Deconstruction has been a hot topic in Christian circles for the past several years, as cultural currents have swept away many popular “Christian” celebrities who once claimed Christ. These apostates are branches that were never attached to the vine of Christ and have been exposed as unregenerate by the storms of life. Unfortunately, many of these apostates are also false teachers who carry away church members with their worldly philosophies and false teaching. The Apostle Paul warned the church at Colossae that they needed to be rooted in Christ, rather than the teachings of such men.
Therefore, as you received Christ Jesus the Lord, so walk in him,rooted and built up in him and established in the faith, just as you were taught, abounding in thanksgiving.See to it that no one takes you captive by philosophy and empty deceit, according to human tradition, according to the elemental spiritsof the world, and not according to Christ. Colossians 2:6-8
Craig Gross, a self-styled “pastor”, founded XXX Church, an anti-porn ministry that set up “church services” at pornography expos. Gross was known for his shock and awe rhetoric, a strategy that led to a “Pancakes and Porn Roadshow” to visit local churches with the same message that was presented at porn conventions. The ministry also published a flamboyant New Testament Bible entitled, “Jesus Loves Porn Stars.”
At the same time, many discernment ministries warned against the idea of a so-called church renting space at a porn convention. Such an arrangement is equivalent to a man paying for a visit to a strip club or brothel with the alleged intent of proclaiming the Gospel to the strippers and prostitutes.

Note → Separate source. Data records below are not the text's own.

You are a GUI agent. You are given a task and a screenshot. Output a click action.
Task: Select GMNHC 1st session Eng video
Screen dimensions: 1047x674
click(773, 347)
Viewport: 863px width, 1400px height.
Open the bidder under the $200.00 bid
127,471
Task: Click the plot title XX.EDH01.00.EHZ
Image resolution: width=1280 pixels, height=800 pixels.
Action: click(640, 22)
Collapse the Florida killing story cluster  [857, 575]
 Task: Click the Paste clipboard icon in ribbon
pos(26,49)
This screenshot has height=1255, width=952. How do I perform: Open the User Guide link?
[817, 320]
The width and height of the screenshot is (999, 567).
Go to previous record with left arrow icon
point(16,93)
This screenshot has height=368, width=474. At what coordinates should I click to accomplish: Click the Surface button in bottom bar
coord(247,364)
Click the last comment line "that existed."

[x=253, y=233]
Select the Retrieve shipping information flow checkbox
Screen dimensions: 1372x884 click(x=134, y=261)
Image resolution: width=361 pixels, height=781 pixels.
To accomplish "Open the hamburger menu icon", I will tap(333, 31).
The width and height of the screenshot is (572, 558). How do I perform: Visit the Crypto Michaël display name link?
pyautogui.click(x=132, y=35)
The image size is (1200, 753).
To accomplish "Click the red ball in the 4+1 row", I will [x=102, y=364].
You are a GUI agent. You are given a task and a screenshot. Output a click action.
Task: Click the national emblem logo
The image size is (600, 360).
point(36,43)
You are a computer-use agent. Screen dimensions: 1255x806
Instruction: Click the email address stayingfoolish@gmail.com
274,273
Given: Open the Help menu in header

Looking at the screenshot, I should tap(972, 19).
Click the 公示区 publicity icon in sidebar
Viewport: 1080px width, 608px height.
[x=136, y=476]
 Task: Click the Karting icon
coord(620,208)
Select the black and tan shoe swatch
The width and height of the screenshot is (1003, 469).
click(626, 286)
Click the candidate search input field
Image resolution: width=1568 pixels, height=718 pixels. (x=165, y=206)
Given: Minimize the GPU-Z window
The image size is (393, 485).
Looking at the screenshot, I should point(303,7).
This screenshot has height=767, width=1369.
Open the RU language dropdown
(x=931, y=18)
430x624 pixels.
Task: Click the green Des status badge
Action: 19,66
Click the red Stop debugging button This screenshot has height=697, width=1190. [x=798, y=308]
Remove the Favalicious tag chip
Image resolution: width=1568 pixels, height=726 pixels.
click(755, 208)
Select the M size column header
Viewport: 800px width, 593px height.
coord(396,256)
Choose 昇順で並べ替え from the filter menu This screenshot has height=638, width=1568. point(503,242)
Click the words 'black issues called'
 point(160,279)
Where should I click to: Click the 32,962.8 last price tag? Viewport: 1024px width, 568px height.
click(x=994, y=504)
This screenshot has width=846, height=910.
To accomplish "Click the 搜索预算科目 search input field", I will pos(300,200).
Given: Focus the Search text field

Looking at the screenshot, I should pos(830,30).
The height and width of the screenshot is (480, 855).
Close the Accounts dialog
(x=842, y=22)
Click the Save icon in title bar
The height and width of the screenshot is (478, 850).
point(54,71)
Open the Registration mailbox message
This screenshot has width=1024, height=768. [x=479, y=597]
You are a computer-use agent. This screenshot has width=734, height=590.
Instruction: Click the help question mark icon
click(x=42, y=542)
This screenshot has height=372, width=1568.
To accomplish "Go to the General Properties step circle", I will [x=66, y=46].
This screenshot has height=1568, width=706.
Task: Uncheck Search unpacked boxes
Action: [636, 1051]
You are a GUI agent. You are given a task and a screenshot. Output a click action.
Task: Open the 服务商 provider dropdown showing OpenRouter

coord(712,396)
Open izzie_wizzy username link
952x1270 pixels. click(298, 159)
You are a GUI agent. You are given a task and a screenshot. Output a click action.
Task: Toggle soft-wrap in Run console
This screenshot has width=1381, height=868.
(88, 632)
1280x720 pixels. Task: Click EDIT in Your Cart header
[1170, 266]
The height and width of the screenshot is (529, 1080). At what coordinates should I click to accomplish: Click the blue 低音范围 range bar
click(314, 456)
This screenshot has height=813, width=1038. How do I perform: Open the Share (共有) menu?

XXX Church is wrought with folly on so many levels. A 2013 interview between a Vice reporter and Gross revealed that while XXX Church sought to provide pornography addicts with self-help for their addictions, the teachings and convictions of Gross were not rooted in a Biblical Sexual ethic.
In early 2019 Gross departed from XXX Church and started Christian Cannabis, an online forum that marketed Cannabis products to Christians, as a tool that “makes it easier to worship”, as Pulpit and Pen reported in April 2019. The platform began with the goal of destigmatizing cannabis use amongst Christians but quickly moved to promoting a form of psychedelic Gnosticism. Orthodox Christianity promotes scripture as God’s primary revelation to man, but Christian Cannabis’ heretical cannabis track never mentions scripture. Rather the track directs you to find God within yourself through the conduit of drugs.
In a wide-ranging interview with The Bad Christian Podcast in late 2021, Gross details that while he was actively preaching against pornography as part of XXX Church, he was inviting Christians to experiment with marijuana in his home. At the same time as Gross’ Christian Cannabis launch, Gross was approaching atheists for spiritual advice on whether or not to experiment with psychedelic drugs as a means to a spiritual experience.
Between 2013 and 2019 more Christian friends of mine have been at my house trying cannabis for the very first time over dinner, having a night of laughter or whatever as Cannabis started to shift me into a softer space, started showing me discoveries about who I was.
I started meditating with it. I started listening to music and getting lost in god there’s something else here. And so when my friend Matt, you fast forward to 2019. My friend Matt sends me a book. He’s like “yeah I know you’re doing cannabis; what about psychedelics?”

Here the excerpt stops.